INFORMATION SHOWN: Begin

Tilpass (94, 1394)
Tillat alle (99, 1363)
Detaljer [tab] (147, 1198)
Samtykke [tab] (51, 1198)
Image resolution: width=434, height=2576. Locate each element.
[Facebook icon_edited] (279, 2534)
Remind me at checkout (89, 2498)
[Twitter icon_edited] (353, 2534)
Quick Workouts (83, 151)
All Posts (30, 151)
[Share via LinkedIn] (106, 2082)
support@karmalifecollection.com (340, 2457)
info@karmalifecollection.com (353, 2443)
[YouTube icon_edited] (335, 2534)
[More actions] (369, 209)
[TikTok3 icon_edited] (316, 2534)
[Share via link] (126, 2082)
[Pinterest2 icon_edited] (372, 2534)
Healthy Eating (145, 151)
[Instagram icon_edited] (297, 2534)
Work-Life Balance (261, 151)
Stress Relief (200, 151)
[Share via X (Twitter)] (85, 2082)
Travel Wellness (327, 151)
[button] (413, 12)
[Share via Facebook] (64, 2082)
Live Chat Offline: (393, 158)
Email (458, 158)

INFORMATION SHOWN: End
INFORMATION SHOWN: Begin

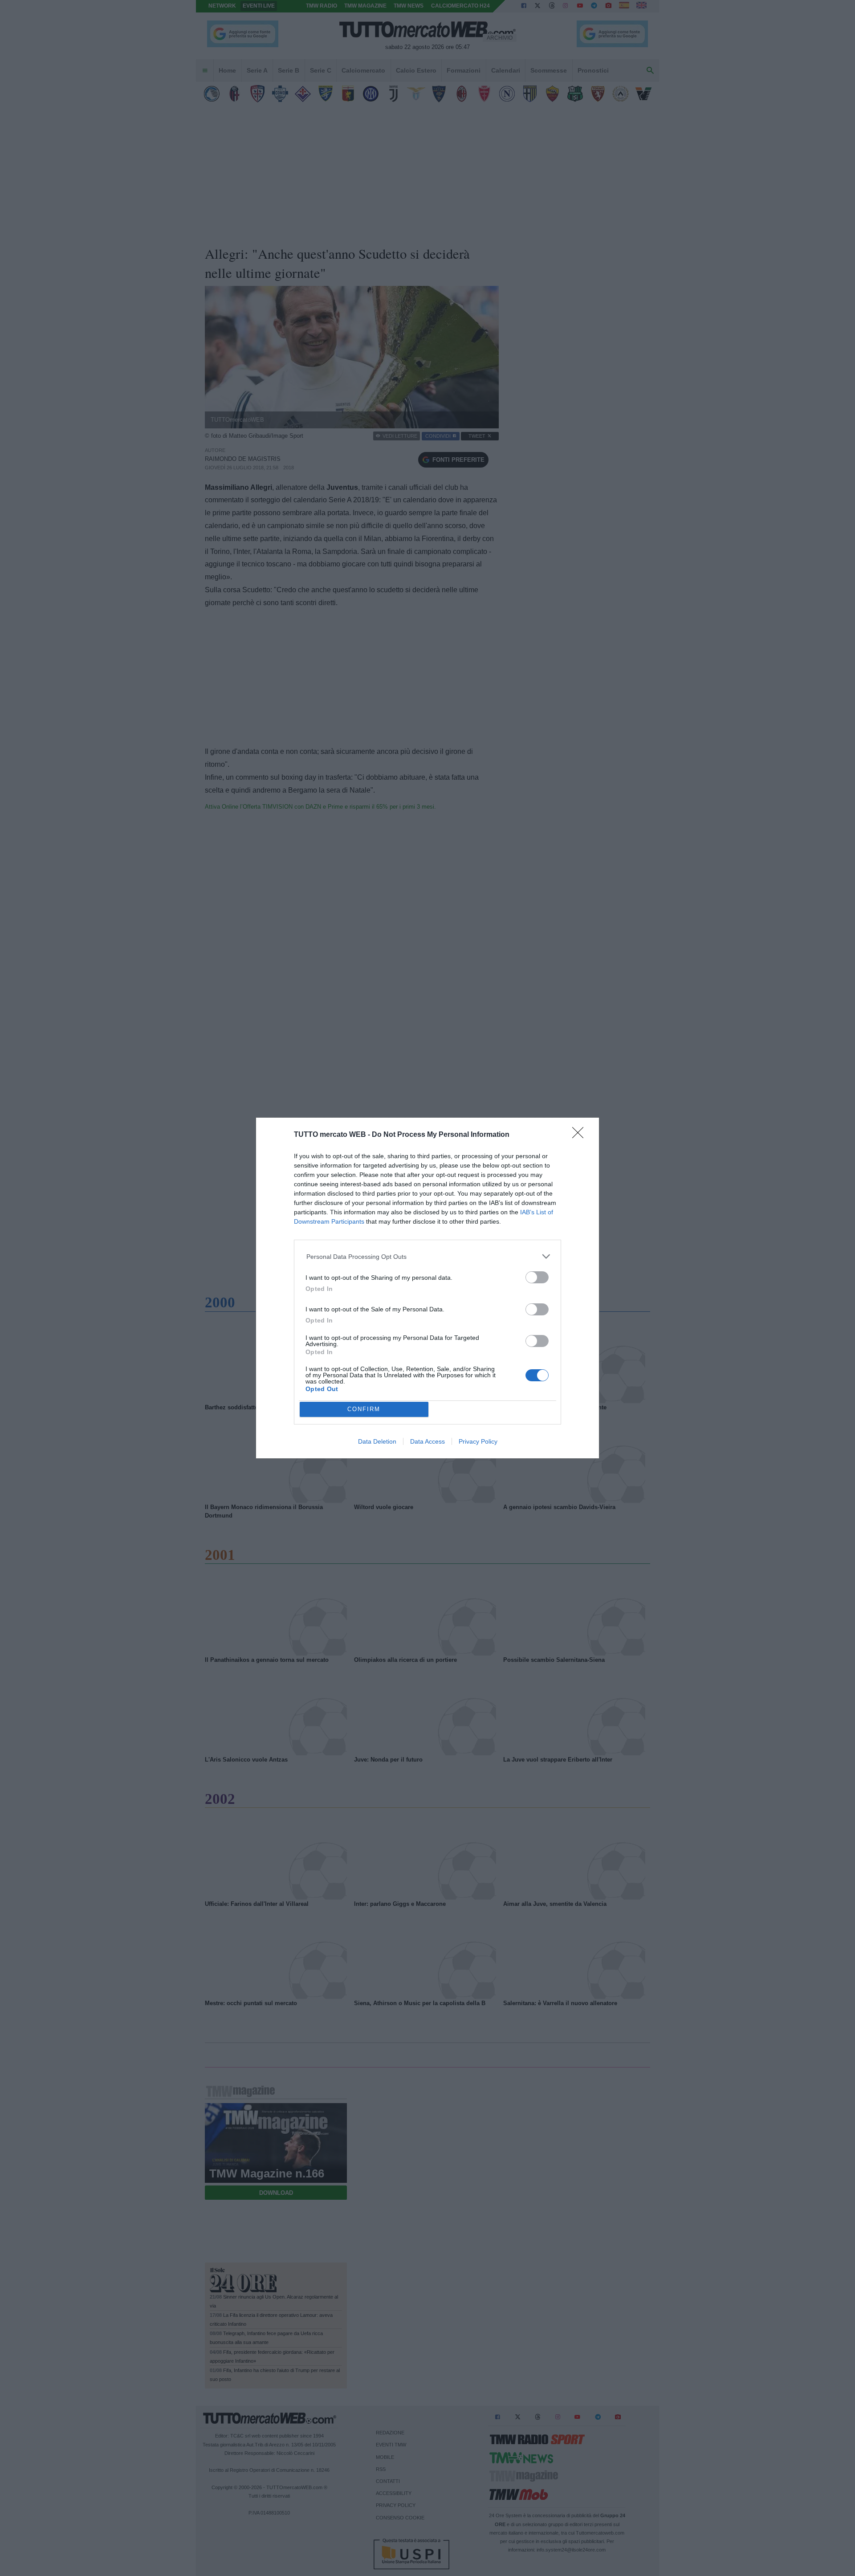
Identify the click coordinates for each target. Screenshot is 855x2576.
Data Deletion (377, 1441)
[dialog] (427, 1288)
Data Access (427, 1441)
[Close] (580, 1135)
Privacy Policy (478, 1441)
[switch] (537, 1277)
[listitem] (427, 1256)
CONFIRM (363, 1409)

INFORMATION SHOWN: End
INFORMATION SHOWN: Begin

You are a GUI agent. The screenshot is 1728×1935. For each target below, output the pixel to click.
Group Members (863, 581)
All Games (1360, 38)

INFORMATION SHOWN: End

• PROBLEM STATEMENT
Look back at the entries above and repeat, unchanged, every line from the line holding "Samtykke [tab] (51, 1198)" through the line holding "Email (458, 158)".

• WORKED SOLUTION
Samtykke [tab] (51, 1198)
Image resolution: width=434, height=2576. Locate each element.
[Facebook icon_edited] (279, 2534)
Remind me at checkout (89, 2498)
[Twitter icon_edited] (353, 2534)
Quick Workouts (83, 151)
All Posts (30, 151)
[Share via LinkedIn] (106, 2082)
support@karmalifecollection.com (340, 2457)
info@karmalifecollection.com (353, 2443)
[YouTube icon_edited] (335, 2534)
[More actions] (369, 209)
[TikTok3 icon_edited] (316, 2534)
[Share via link] (126, 2082)
[Pinterest2 icon_edited] (372, 2534)
Healthy Eating (145, 151)
[Instagram icon_edited] (297, 2534)
Work-Life Balance (261, 151)
Stress Relief (200, 151)
[Share via X (Twitter)] (85, 2082)
Travel Wellness (327, 151)
[button] (413, 12)
[Share via Facebook] (64, 2082)
Live Chat Offline: (393, 158)
Email (458, 158)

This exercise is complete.